= What the task asks =
Check every line below for the string "target", and copy the lines that contain it.
═════ Input data
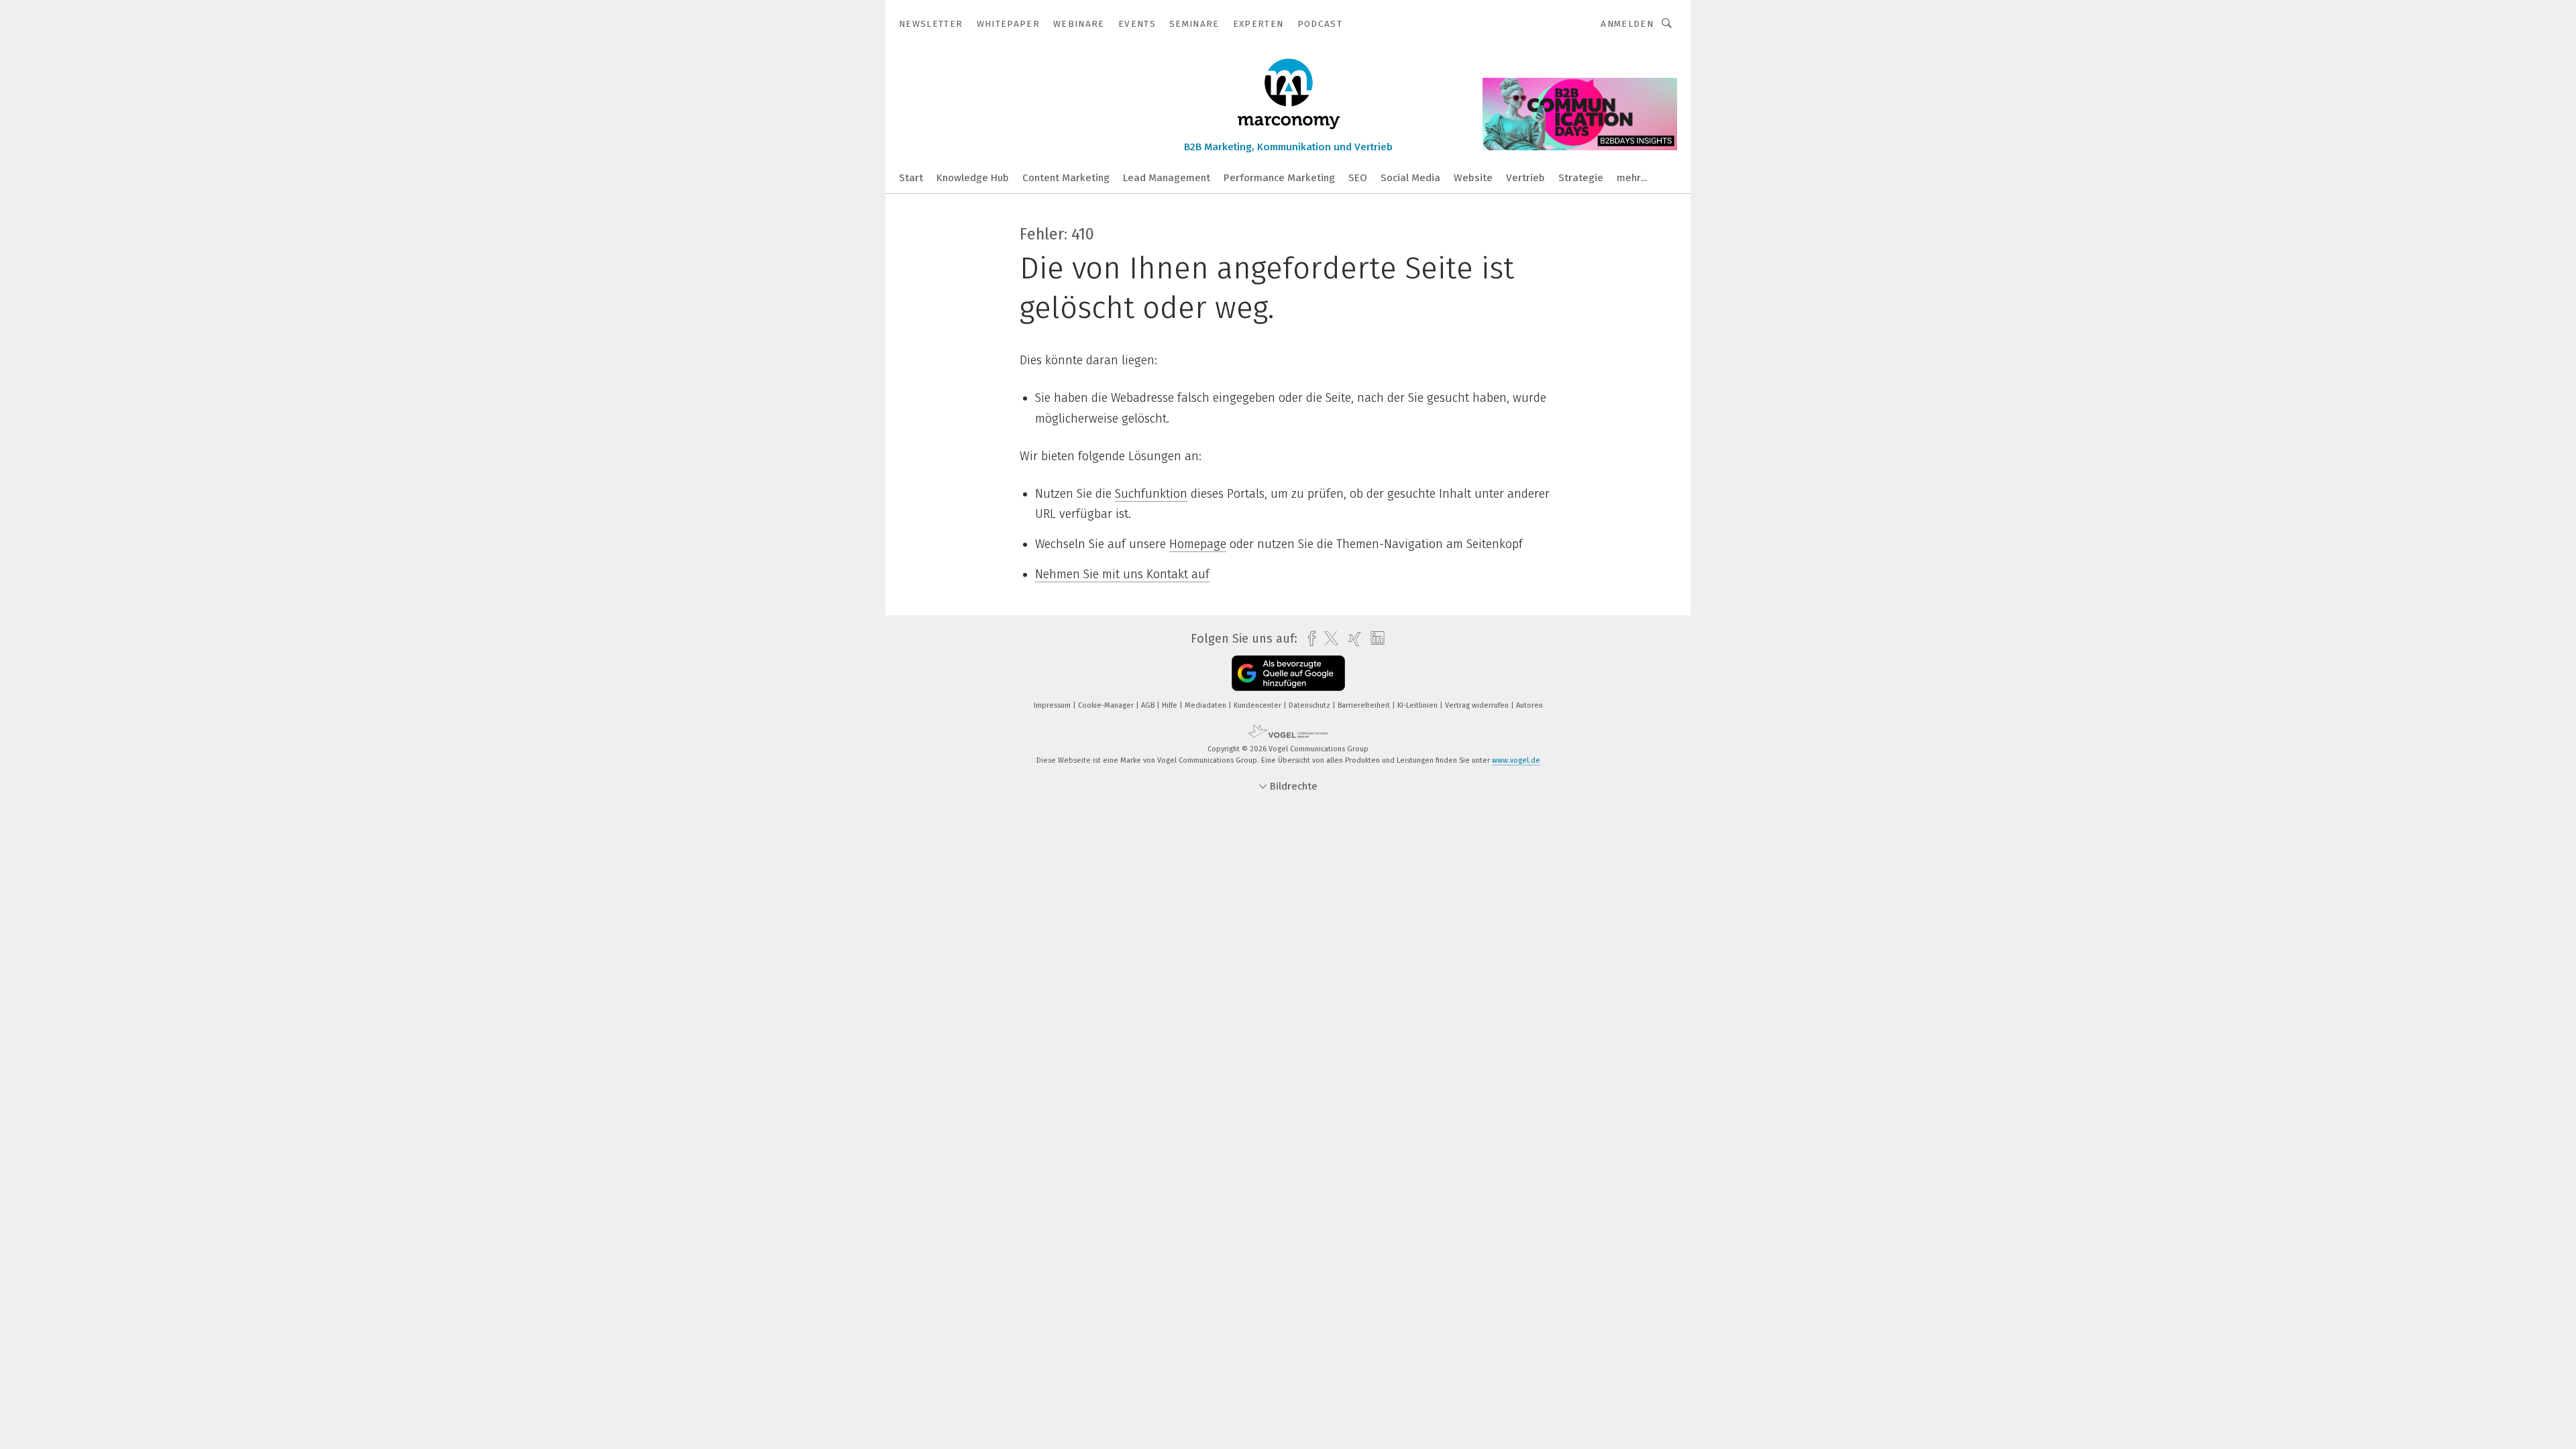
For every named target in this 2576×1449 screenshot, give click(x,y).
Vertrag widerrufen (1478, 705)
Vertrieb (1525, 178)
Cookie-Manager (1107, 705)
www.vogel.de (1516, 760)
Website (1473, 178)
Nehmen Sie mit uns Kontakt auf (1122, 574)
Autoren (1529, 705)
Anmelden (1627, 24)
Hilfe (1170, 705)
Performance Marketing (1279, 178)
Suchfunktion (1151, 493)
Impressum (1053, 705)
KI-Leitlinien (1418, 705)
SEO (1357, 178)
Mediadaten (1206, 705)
══════════
═════ Input data
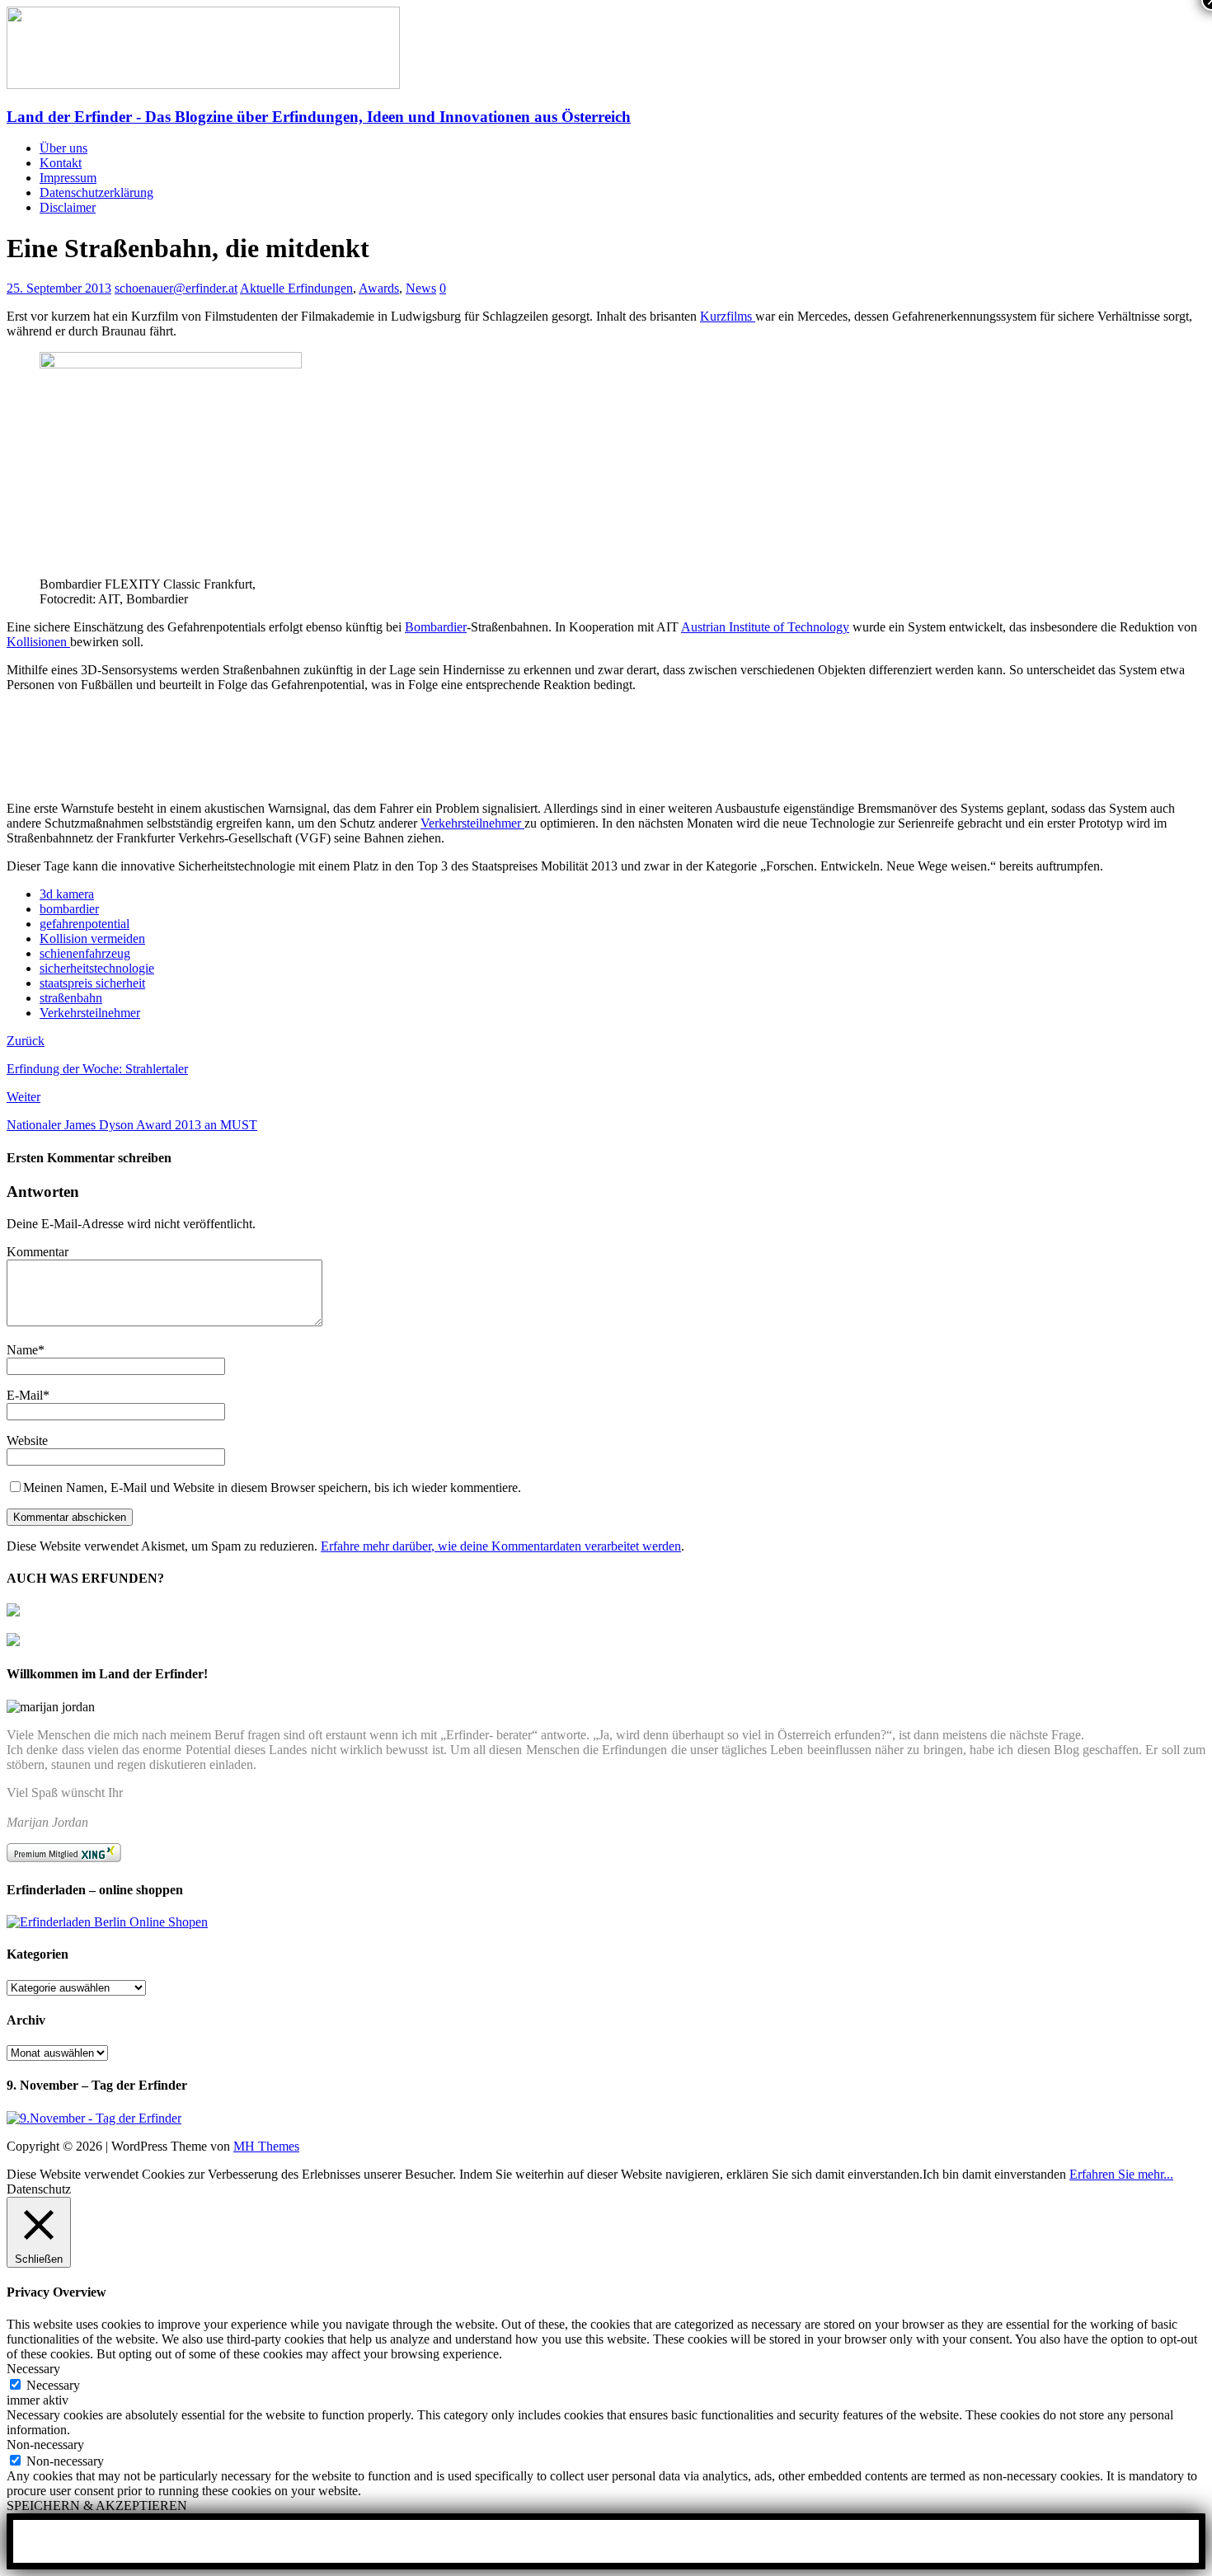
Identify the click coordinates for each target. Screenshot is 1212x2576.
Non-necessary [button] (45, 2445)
══════════
═════ Input data
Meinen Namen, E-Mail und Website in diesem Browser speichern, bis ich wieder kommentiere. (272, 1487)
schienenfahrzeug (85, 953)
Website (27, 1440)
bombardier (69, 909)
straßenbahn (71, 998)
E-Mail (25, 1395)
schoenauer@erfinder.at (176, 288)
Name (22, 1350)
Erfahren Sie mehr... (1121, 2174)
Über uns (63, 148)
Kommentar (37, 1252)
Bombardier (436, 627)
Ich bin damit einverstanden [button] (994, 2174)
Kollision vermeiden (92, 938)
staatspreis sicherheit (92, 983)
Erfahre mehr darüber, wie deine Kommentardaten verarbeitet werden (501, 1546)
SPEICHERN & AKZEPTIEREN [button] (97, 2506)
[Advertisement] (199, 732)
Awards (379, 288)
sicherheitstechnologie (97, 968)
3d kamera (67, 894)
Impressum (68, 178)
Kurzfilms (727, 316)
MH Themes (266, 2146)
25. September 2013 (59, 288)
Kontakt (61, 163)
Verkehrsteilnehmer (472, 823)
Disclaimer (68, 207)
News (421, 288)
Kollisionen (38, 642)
══════════
= Exercise solution =
For every named target in this 2576×1449 screenshot, give click(x,y).
Identify the click coordinates for each target. Screenshot is 1212x2576.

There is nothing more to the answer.